The locally owned, healthy fast food concept Start has closed both locations "immediately and indefinitely," according to their website. Owner Erin McKool posted a message on Facebook that despite this closure, she has “always believed everyone deserves a fresh start,” an encouraging perspective that a lot of people need right now. 

Chicken Scratch and the adjacent bar and music venue, The Foundry, have shuttered for good. They gave takeout a try, but it just wasn't enough. The list of woes for this group just keeps piling up. 

Hopdoddy Burger Bar in the Southlake Town Square announced on their Facebook page that they’ve “made the tough decision to permanently close our home in Southlake, something we’ve never done before.” Their other locations in Dallas and Fort Worth are still open. 

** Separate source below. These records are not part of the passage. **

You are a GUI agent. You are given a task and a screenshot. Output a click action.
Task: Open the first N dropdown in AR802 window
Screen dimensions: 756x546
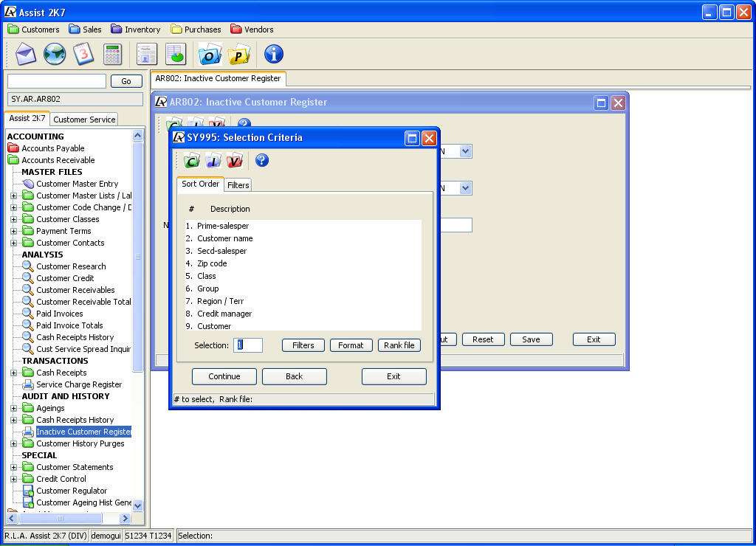[x=465, y=151]
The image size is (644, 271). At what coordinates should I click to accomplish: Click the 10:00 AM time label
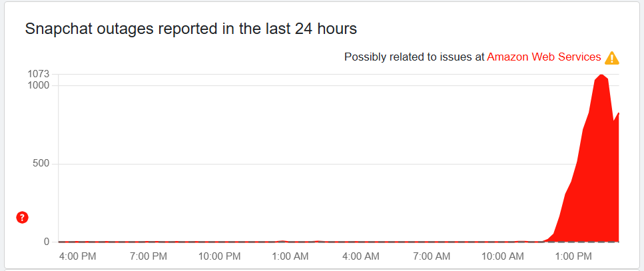click(x=502, y=256)
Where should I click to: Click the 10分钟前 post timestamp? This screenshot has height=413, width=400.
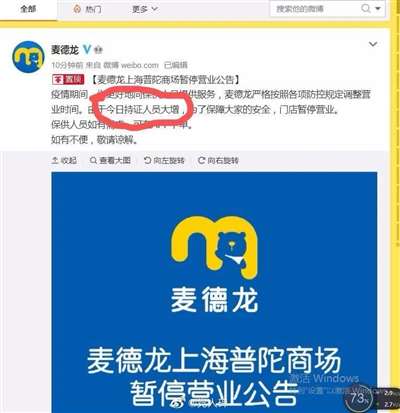coord(67,65)
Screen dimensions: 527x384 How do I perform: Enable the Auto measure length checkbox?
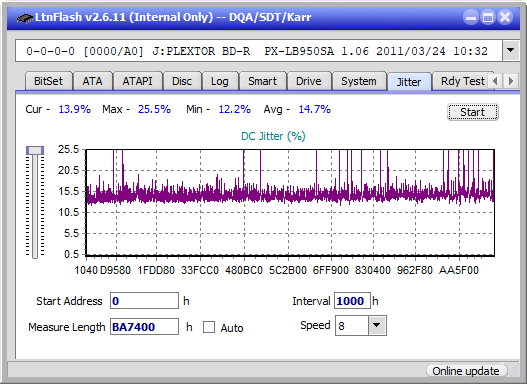pyautogui.click(x=209, y=327)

CultureMap reported that Eastside Social on Greenville Avenue has permanently closed. Laurel Tavern and Wah Wah Room, both owned by the same company and also located along the same street, have also closed. 

In Fort Worth, despite a prime spot in the busy Sundance Square Plaza, Bird Café has also permanently shuttered. Their website simply reads, “Thank you for seven great years.” 

Alas, Highland Park Cafeteria has closed after 95 years of business. Christened by the New York Times as “America’s Cafeteria,” its home-cooked recipes will be missed by generations of families. And an even bigger bummer was that, according to their website, they couldn’t even properly say goodbye to their faithful employees and customers.   

There have actually been some openings recently, too. 

Mia’s Tex-Mex has reopened it’s new spot at 4334 Lemmon Ave. for curbside, takeout, patio dining and limited indoor seating. This new place is just 171 feet up the road from the original spot. 

Invasions has opened just along the east perimeter of Baylor University Medical Center at 4029 Crutcher St. in Old East Dallas. We’re inclined to tell you about their Cardi B chicken sandwich (rather than keeping secrets), but are waiting to get firsthand experience. Created by Chef Airric Heidelberg, Invasions bills itself a “new fast, gourmet restaurant, meaning we offer healthy, fresh, delicious food for a lesser price and a quicker delivery time.”

Blue Cenote Cantina and Grill has opened at 312 W. Davis St. in the Bishop Arts District.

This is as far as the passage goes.